Segment Start: GIVEN RECORDS

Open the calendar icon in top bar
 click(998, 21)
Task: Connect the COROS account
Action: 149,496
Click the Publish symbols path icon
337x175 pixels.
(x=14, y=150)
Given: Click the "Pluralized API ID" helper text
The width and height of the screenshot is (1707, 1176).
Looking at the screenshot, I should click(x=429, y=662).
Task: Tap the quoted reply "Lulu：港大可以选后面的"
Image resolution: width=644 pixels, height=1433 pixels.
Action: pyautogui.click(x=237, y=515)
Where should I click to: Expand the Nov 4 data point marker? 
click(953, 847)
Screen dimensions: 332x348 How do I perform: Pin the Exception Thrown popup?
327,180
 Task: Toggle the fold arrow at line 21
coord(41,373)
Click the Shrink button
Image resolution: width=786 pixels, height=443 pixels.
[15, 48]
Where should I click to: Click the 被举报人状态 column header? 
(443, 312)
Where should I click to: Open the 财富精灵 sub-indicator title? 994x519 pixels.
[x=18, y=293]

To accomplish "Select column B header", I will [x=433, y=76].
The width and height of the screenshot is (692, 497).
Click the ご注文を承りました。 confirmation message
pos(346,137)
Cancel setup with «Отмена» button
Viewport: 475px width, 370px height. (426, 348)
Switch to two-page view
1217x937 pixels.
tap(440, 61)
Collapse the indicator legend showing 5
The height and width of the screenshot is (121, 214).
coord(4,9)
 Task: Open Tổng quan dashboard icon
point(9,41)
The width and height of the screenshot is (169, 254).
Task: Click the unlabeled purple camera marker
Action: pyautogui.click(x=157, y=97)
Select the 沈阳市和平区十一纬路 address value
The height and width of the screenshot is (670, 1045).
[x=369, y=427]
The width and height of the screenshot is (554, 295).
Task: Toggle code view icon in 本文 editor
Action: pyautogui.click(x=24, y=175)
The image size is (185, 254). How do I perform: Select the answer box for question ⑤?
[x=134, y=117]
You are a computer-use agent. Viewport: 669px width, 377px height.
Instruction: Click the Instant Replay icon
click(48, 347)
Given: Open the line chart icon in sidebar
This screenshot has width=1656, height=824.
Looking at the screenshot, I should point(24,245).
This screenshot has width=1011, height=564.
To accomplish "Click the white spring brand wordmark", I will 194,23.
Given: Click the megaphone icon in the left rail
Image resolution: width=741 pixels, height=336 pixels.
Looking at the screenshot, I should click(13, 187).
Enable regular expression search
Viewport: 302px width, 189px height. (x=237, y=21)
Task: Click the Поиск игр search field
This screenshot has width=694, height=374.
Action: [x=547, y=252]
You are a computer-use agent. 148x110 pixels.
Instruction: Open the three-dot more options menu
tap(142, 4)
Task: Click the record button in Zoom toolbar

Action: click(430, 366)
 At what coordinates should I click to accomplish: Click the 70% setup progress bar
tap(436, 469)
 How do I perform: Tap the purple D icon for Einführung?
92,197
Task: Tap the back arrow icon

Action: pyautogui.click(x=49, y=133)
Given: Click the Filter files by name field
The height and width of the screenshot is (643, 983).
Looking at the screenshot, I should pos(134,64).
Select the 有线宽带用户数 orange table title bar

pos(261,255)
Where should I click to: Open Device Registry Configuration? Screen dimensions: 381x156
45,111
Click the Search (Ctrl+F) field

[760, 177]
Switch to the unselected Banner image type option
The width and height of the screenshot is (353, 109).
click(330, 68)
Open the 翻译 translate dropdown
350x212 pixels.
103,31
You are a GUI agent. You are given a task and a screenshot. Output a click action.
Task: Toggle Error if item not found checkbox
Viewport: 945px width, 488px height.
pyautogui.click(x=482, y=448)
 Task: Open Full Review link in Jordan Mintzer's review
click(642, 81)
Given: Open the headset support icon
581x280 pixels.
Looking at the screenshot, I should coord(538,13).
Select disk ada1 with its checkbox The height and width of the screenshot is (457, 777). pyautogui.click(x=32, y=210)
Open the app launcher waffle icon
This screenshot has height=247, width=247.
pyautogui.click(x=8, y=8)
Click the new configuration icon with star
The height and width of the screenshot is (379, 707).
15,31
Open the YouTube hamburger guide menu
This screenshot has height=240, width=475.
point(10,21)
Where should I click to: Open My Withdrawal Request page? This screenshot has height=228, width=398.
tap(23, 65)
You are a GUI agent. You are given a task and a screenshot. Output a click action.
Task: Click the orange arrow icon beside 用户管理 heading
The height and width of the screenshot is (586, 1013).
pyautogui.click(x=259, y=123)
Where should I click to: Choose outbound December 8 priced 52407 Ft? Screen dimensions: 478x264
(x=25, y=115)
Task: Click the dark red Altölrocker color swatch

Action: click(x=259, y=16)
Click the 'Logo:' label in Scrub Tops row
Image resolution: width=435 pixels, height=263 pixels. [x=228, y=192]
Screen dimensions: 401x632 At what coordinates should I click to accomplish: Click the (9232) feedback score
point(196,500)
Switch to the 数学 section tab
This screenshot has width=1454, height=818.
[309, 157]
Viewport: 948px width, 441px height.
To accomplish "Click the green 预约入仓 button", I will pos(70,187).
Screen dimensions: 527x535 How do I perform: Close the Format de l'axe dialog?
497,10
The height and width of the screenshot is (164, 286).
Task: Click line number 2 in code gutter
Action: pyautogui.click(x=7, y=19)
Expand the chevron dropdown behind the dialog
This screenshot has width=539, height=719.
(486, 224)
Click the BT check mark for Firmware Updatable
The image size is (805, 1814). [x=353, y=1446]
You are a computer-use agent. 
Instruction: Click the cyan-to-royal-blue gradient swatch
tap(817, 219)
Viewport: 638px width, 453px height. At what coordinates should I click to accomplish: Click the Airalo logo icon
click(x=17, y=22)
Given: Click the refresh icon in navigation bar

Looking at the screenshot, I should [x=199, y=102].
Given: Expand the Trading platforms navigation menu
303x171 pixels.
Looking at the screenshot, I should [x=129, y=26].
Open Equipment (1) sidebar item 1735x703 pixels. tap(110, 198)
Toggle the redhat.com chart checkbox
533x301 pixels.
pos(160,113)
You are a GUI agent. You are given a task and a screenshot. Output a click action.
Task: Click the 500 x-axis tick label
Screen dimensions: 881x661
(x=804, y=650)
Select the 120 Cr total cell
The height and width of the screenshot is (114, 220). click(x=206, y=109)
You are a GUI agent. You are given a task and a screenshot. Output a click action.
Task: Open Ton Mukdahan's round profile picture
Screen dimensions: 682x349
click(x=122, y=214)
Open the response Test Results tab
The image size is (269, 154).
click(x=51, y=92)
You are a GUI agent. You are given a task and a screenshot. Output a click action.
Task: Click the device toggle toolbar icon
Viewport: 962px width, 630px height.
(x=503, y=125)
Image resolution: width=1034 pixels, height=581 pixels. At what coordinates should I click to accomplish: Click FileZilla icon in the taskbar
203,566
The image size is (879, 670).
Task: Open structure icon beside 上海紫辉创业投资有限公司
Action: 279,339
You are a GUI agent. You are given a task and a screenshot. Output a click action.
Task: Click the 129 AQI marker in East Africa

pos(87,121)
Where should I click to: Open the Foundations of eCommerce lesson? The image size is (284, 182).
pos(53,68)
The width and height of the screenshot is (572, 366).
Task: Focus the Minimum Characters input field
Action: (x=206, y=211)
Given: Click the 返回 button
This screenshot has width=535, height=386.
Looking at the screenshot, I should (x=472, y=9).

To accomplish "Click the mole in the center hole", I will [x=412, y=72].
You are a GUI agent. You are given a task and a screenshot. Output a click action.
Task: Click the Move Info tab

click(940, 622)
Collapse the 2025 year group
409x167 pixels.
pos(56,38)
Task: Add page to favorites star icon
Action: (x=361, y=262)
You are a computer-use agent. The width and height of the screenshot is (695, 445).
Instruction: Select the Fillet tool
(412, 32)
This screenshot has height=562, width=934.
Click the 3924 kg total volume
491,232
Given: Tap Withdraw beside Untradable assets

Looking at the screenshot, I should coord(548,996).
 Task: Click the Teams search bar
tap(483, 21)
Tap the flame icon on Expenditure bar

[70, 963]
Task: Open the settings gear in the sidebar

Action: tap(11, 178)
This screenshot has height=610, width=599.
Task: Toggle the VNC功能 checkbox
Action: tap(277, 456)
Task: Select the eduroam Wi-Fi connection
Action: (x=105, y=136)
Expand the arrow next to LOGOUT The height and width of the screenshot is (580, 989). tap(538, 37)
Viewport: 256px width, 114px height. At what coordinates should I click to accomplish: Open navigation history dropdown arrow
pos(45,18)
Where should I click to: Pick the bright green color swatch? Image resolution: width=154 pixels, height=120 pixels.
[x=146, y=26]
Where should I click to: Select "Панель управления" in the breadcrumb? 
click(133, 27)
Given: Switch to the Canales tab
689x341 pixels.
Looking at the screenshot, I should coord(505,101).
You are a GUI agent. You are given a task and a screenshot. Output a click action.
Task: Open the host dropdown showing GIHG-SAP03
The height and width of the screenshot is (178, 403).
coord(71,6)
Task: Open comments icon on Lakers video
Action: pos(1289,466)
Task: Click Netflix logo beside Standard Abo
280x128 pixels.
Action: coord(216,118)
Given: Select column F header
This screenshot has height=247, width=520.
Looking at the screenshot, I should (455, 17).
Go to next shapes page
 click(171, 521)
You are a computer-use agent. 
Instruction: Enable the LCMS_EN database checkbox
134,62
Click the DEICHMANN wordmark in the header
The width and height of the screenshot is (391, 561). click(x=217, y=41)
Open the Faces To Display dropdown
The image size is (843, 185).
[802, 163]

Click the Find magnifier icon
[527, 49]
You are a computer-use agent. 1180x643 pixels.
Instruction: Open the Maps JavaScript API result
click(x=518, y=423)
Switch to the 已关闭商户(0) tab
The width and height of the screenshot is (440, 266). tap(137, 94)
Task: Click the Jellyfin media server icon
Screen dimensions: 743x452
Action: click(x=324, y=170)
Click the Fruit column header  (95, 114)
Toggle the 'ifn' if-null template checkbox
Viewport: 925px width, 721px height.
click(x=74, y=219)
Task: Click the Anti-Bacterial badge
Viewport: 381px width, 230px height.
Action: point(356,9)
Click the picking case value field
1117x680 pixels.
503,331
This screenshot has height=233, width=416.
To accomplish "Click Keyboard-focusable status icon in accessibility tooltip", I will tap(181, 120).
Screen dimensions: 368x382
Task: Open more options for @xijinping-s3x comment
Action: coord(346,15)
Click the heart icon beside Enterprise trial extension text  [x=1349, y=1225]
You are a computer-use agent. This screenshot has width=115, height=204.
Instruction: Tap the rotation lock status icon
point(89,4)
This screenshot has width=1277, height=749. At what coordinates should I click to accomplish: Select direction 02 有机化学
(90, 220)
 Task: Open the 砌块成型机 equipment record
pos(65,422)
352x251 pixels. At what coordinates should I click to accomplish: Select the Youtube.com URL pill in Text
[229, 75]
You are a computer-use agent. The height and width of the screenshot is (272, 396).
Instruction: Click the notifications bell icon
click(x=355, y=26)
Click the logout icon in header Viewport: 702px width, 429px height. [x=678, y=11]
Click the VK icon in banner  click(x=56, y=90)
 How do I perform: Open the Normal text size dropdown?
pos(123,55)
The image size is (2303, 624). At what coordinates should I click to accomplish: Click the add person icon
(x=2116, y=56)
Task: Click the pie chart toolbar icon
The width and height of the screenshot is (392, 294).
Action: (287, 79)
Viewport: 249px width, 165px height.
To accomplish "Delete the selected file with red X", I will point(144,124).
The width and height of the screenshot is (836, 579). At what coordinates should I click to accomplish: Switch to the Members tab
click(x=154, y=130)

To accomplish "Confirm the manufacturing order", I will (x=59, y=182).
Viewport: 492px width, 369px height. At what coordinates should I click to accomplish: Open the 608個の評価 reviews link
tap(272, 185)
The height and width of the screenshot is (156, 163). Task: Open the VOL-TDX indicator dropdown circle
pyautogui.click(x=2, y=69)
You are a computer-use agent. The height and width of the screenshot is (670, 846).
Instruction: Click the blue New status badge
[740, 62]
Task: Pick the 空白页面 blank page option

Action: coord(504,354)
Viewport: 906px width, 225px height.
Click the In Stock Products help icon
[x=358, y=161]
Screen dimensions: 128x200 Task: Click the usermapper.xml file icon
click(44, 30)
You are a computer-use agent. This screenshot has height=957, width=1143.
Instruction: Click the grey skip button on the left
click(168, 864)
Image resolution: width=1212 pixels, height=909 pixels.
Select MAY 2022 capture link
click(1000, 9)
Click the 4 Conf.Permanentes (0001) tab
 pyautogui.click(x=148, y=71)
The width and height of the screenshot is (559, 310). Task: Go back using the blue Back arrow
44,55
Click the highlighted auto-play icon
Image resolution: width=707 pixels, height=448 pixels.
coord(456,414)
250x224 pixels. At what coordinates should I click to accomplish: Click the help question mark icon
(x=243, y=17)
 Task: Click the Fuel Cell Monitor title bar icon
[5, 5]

Segment End: GIVEN RECORDS

** YOUR TASK **
Return exactly the lines above from the line that has "Click the 'Logo:' label in Scrub Tops row" through the line that has "Task: Click the 500 x-axis tick label", inclusive, and nothing else.

** THE ANSWER **
Click the 'Logo:' label in Scrub Tops row
Image resolution: width=435 pixels, height=263 pixels. [x=228, y=192]
Screen dimensions: 401x632 At what coordinates should I click to accomplish: Click the (9232) feedback score
point(196,500)
Switch to the 数学 section tab
This screenshot has width=1454, height=818.
[309, 157]
Viewport: 948px width, 441px height.
To accomplish "Click the green 预约入仓 button", I will pos(70,187).
Screen dimensions: 527x535 How do I perform: Close the Format de l'axe dialog?
497,10
The height and width of the screenshot is (164, 286).
Task: Click line number 2 in code gutter
Action: pyautogui.click(x=7, y=19)
Expand the chevron dropdown behind the dialog
This screenshot has width=539, height=719.
(486, 224)
Click the BT check mark for Firmware Updatable
The image size is (805, 1814). [x=353, y=1446]
You are a computer-use agent. 
Instruction: Click the cyan-to-royal-blue gradient swatch
tap(817, 219)
Viewport: 638px width, 453px height. At what coordinates should I click to accomplish: Click the Airalo logo icon
click(x=17, y=22)
Given: Click the refresh icon in navigation bar

Looking at the screenshot, I should [x=199, y=102].
Given: Expand the Trading platforms navigation menu
303x171 pixels.
Looking at the screenshot, I should [x=129, y=26].
Open Equipment (1) sidebar item 1735x703 pixels. tap(110, 198)
Toggle the redhat.com chart checkbox
533x301 pixels.
pos(160,113)
You are a GUI agent. You are given a task and a screenshot. Output a click action.
Task: Click the 500 x-axis tick label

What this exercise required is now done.